◆ **LISTED RECORDS**:
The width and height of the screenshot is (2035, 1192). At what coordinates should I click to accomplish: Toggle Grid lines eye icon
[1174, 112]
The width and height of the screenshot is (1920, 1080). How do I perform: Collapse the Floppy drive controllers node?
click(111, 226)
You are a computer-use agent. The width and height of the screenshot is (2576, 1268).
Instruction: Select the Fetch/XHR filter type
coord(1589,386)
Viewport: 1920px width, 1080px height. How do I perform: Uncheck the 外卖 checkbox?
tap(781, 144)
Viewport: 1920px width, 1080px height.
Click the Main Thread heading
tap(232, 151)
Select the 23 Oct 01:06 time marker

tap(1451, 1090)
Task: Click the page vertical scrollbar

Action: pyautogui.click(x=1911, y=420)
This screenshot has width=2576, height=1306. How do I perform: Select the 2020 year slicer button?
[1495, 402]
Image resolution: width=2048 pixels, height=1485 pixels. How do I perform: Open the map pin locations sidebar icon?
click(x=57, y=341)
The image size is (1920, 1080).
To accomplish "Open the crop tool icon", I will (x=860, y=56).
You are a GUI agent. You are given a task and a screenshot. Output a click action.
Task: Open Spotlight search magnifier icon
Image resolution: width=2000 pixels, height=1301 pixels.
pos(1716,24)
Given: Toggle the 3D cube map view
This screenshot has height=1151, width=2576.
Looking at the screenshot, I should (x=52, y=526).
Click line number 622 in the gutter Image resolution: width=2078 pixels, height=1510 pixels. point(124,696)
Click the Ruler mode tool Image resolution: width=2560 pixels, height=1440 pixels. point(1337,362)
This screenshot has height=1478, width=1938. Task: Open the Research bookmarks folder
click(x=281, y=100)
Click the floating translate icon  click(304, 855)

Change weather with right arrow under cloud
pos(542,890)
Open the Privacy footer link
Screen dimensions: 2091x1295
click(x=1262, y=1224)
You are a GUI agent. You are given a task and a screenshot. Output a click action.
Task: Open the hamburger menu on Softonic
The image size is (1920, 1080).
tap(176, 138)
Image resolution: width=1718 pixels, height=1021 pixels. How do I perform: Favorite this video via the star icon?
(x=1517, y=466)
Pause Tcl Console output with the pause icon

◆ **WHAT THE TASK REQUIRES**: From the first line to the last, repeat the records exactly.

◆ **EXERCISE OUTPUT**:
The width and height of the screenshot is (2035, 1192). At what coordinates should I click to accomplish: Toggle Grid lines eye icon
[1174, 112]
The width and height of the screenshot is (1920, 1080). How do I perform: Collapse the Floppy drive controllers node?
click(111, 226)
You are a computer-use agent. The width and height of the screenshot is (2576, 1268).
Instruction: Select the Fetch/XHR filter type
coord(1589,386)
Viewport: 1920px width, 1080px height. How do I perform: Uncheck the 外卖 checkbox?
tap(781, 144)
Viewport: 1920px width, 1080px height.
Click the Main Thread heading
tap(232, 151)
Select the 23 Oct 01:06 time marker

tap(1451, 1090)
Task: Click the page vertical scrollbar

Action: pyautogui.click(x=1911, y=420)
This screenshot has width=2576, height=1306. How do I perform: Select the 2020 year slicer button?
[1495, 402]
Image resolution: width=2048 pixels, height=1485 pixels. How do I perform: Open the map pin locations sidebar icon?
click(x=57, y=341)
The image size is (1920, 1080).
To accomplish "Open the crop tool icon", I will (x=860, y=56).
You are a GUI agent. You are given a task and a screenshot. Output a click action.
Task: Open Spotlight search magnifier icon
Image resolution: width=2000 pixels, height=1301 pixels.
pos(1716,24)
Given: Toggle the 3D cube map view
This screenshot has height=1151, width=2576.
Looking at the screenshot, I should (x=52, y=526).
Click line number 622 in the gutter Image resolution: width=2078 pixels, height=1510 pixels. point(124,696)
Click the Ruler mode tool Image resolution: width=2560 pixels, height=1440 pixels. point(1337,362)
This screenshot has height=1478, width=1938. Task: Open the Research bookmarks folder
click(x=281, y=100)
Click the floating translate icon  click(304, 855)

Change weather with right arrow under cloud
pos(542,890)
Open the Privacy footer link
Screen dimensions: 2091x1295
click(x=1262, y=1224)
You are a GUI agent. You are given a task and a screenshot. Output a click action.
Task: Open the hamburger menu on Softonic
The image size is (1920, 1080).
tap(176, 138)
Image resolution: width=1718 pixels, height=1021 pixels. How do I perform: Favorite this video via the star icon?
(x=1517, y=466)
Pause Tcl Console output with the pause icon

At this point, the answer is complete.